◆ **REQUIRED ACTION**
Please write out, word for word, the part of the entries that opens with the line containing "The width and" and closes with the line containing "This screenshot has", including both of those lines.

◆ **RECORDS PROVIDED**
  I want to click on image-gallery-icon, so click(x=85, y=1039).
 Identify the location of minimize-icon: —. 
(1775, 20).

==

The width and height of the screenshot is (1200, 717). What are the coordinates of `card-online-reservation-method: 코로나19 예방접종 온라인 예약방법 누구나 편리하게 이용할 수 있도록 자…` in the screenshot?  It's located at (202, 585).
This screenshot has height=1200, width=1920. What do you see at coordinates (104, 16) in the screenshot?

◆ **WRITTEN ANSWER**
The width and height of the screenshot is (1200, 717). What are the coordinates of `card-online-reservation-method: 코로나19 예방접종 온라인 예약방법 누구나 편리하게 이용할 수 있도록 자…` in the screenshot?  It's located at (202, 585).
This screenshot has height=1200, width=1920. What do you see at coordinates (104, 16) in the screenshot?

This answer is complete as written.